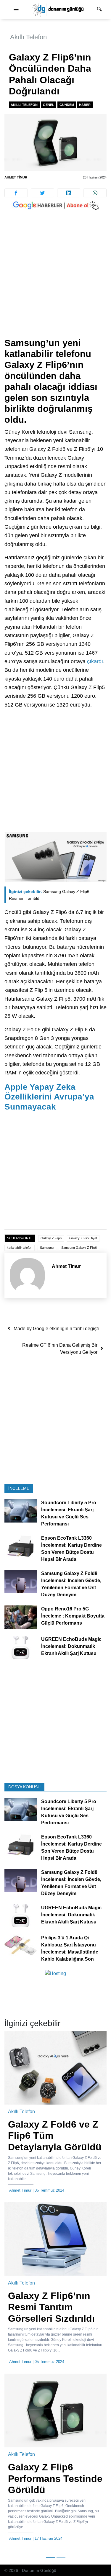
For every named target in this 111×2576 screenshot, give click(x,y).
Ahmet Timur (15, 177)
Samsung (47, 1247)
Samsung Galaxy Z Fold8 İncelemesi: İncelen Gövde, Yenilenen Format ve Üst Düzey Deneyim (71, 1584)
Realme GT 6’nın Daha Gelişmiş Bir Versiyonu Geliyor (59, 1349)
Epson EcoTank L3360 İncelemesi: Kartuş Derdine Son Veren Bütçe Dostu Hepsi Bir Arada (71, 1549)
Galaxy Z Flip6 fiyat (83, 1238)
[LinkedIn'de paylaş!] (68, 193)
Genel (48, 104)
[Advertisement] (55, 280)
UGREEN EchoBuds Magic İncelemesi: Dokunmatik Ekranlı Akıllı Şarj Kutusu (71, 1646)
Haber (85, 104)
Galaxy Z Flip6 (51, 1238)
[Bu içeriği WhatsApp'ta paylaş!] (94, 193)
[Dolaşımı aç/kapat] (16, 9)
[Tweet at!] (42, 193)
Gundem (66, 104)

# # # # #

Across all the material above, work out how many lines hold the word "İncelemesi", and answer with that number only.

> [RESPONSE TO THE TASK]: 3